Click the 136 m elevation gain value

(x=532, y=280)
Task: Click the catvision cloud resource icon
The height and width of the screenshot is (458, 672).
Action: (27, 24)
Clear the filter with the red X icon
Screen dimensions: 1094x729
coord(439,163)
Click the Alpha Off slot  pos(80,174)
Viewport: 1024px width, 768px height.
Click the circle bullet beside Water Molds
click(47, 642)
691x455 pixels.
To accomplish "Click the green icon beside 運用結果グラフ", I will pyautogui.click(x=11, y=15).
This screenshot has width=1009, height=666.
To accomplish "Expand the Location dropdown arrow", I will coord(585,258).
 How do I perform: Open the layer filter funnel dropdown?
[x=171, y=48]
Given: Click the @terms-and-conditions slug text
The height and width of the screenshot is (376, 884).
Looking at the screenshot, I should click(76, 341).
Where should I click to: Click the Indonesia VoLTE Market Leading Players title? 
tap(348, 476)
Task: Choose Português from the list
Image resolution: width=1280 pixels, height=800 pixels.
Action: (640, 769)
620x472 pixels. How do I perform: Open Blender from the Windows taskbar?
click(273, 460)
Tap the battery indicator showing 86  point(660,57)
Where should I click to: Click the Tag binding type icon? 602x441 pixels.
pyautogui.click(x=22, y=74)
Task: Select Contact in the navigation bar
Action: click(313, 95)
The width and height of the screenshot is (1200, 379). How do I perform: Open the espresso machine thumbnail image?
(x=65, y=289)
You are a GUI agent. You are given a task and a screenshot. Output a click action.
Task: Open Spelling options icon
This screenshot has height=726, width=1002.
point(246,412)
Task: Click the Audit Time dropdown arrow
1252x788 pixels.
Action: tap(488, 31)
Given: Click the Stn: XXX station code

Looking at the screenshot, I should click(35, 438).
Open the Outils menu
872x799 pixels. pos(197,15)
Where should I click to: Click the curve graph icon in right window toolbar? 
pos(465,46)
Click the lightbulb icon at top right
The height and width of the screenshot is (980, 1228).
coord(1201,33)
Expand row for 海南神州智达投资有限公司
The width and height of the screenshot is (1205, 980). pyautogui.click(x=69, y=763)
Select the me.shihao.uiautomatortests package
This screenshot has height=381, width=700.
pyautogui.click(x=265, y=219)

==*==

Exercise aim: Down to the last line, give the records again exactly.

Written solution:
Click the 136 m elevation gain value

(x=532, y=280)
Task: Click the catvision cloud resource icon
The height and width of the screenshot is (458, 672).
Action: (27, 24)
Clear the filter with the red X icon
Screen dimensions: 1094x729
coord(439,163)
Click the Alpha Off slot  pos(80,174)
Viewport: 1024px width, 768px height.
Click the circle bullet beside Water Molds
click(47, 642)
691x455 pixels.
To accomplish "Click the green icon beside 運用結果グラフ", I will pyautogui.click(x=11, y=15).
This screenshot has width=1009, height=666.
To accomplish "Expand the Location dropdown arrow", I will coord(585,258).
 How do I perform: Open the layer filter funnel dropdown?
[x=171, y=48]
Given: Click the @terms-and-conditions slug text
The height and width of the screenshot is (376, 884).
Looking at the screenshot, I should click(76, 341).
Where should I click to: Click the Indonesia VoLTE Market Leading Players title? 
tap(348, 476)
Task: Choose Português from the list
Image resolution: width=1280 pixels, height=800 pixels.
Action: (640, 769)
620x472 pixels. How do I perform: Open Blender from the Windows taskbar?
click(273, 460)
Tap the battery indicator showing 86  point(660,57)
Where should I click to: Click the Tag binding type icon? 602x441 pixels.
pyautogui.click(x=22, y=74)
Task: Select Contact in the navigation bar
Action: click(313, 95)
The width and height of the screenshot is (1200, 379). How do I perform: Open the espresso machine thumbnail image?
(x=65, y=289)
You are a GUI agent. You are given a task and a screenshot. Output a click action.
Task: Open Spelling options icon
This screenshot has height=726, width=1002.
point(246,412)
Task: Click the Audit Time dropdown arrow
1252x788 pixels.
Action: tap(488, 31)
Given: Click the Stn: XXX station code

Looking at the screenshot, I should click(35, 438).
Open the Outils menu
872x799 pixels. pos(197,15)
Where should I click to: Click the curve graph icon in right window toolbar? 
pos(465,46)
Click the lightbulb icon at top right
The height and width of the screenshot is (980, 1228).
coord(1201,33)
Expand row for 海南神州智达投资有限公司
The width and height of the screenshot is (1205, 980). pyautogui.click(x=69, y=763)
Select the me.shihao.uiautomatortests package
This screenshot has height=381, width=700.
pyautogui.click(x=265, y=219)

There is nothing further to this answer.